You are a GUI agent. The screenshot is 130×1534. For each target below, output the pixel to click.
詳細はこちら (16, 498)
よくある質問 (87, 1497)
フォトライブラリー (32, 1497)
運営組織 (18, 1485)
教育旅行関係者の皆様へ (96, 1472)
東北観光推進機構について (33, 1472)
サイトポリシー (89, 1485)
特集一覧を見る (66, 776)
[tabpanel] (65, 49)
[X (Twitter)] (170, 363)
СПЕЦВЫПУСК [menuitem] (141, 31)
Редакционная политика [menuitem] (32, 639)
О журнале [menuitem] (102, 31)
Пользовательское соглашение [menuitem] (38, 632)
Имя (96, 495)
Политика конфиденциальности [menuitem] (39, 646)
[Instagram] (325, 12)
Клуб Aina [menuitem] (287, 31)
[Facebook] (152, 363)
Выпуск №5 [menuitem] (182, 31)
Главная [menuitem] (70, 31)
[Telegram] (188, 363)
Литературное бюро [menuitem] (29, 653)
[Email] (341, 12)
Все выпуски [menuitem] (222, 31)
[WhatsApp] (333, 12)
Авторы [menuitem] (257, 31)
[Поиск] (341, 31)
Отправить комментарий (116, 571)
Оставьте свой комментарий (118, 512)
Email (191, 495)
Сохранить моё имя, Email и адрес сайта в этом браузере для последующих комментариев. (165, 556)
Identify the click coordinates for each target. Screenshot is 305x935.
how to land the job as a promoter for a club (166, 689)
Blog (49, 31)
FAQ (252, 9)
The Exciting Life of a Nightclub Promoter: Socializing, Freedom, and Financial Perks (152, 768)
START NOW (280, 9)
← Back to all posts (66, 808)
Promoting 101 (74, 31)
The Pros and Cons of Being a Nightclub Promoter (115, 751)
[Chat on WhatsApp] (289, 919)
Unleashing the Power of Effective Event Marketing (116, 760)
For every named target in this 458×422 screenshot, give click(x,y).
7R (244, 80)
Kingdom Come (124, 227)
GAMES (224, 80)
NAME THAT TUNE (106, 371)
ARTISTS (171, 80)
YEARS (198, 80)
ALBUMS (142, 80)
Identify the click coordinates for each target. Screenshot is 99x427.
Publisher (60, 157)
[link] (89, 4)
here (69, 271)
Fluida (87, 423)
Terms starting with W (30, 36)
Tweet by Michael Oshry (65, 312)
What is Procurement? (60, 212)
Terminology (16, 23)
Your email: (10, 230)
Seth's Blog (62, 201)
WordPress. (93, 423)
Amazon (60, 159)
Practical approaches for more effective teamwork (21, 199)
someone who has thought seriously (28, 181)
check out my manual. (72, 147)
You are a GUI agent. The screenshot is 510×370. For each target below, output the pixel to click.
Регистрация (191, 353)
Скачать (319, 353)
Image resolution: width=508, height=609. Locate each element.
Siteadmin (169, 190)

= Written request =
Reproduce the listing above, changing every occurrence of "WhatsApp" to "Signal" and leaving everything else untouched.

= Task result =
You are a GUI agent. The screenshot is 130×1534. For each target below, output the pixel to click.
詳細はこちら (16, 498)
よくある質問 (87, 1497)
フォトライブラリー (32, 1497)
運営組織 (18, 1485)
教育旅行関係者の皆様へ (96, 1472)
東北観光推進機構について (33, 1472)
サイトポリシー (89, 1485)
特集一覧を見る (66, 776)
[tabpanel] (65, 49)
[X (Twitter)] (170, 363)
СПЕЦВЫПУСК [menuitem] (141, 31)
Редакционная политика [menuitem] (32, 639)
О журнале [menuitem] (102, 31)
Пользовательское соглашение [menuitem] (38, 632)
Имя (96, 495)
Политика конфиденциальности [menuitem] (39, 646)
[Instagram] (325, 12)
Клуб Aina [menuitem] (287, 31)
[Facebook] (152, 363)
Выпуск №5 [menuitem] (182, 31)
Главная [menuitem] (70, 31)
[Telegram] (188, 363)
Литературное бюро [menuitem] (29, 653)
[Email] (341, 12)
Все выпуски [menuitem] (222, 31)
[Signal] (333, 12)
Авторы [menuitem] (257, 31)
[Поиск] (341, 31)
Отправить комментарий (116, 571)
Оставьте свой комментарий (118, 512)
Email (191, 495)
Сохранить моё имя, Email и адрес сайта в этом браузере для последующих комментариев. (165, 556)
Identify the click coordinates for each target. Screenshot is 305x935.
how to land the job as a promoter for a club (166, 689)
Blog (49, 31)
FAQ (252, 9)
The Exciting Life of a Nightclub Promoter: Socializing, Freedom, and Financial Perks (152, 768)
START NOW (280, 9)
← Back to all posts (66, 808)
Promoting 101 (74, 31)
The Pros and Cons of Being a Nightclub Promoter (115, 751)
[Chat on Signal] (289, 919)
Unleashing the Power of Effective Event Marketing (116, 760)
For every named target in this 458×422 screenshot, give click(x,y).
7R (244, 80)
Kingdom Come (124, 227)
GAMES (224, 80)
NAME THAT TUNE (106, 371)
ARTISTS (171, 80)
YEARS (198, 80)
ALBUMS (142, 80)
Identify the click coordinates for each target. Screenshot is 99x427.
Publisher (60, 157)
[link] (89, 4)
here (69, 271)
Fluida (87, 423)
Terms starting with W (30, 36)
Tweet by Michael Oshry (65, 312)
What is Procurement? (60, 212)
Terminology (16, 23)
Your email: (10, 230)
Seth's Blog (62, 201)
WordPress. (93, 423)
Amazon (60, 159)
Practical approaches for more effective teamwork (21, 199)
someone who has thought seriously (28, 181)
check out my manual. (72, 147)
You are a GUI agent. The screenshot is 510×370. For each target below, output the pixel to click.
Регистрация (191, 353)
Скачать (319, 353)
Image resolution: width=508, height=609. Locate each element.
Siteadmin (169, 190)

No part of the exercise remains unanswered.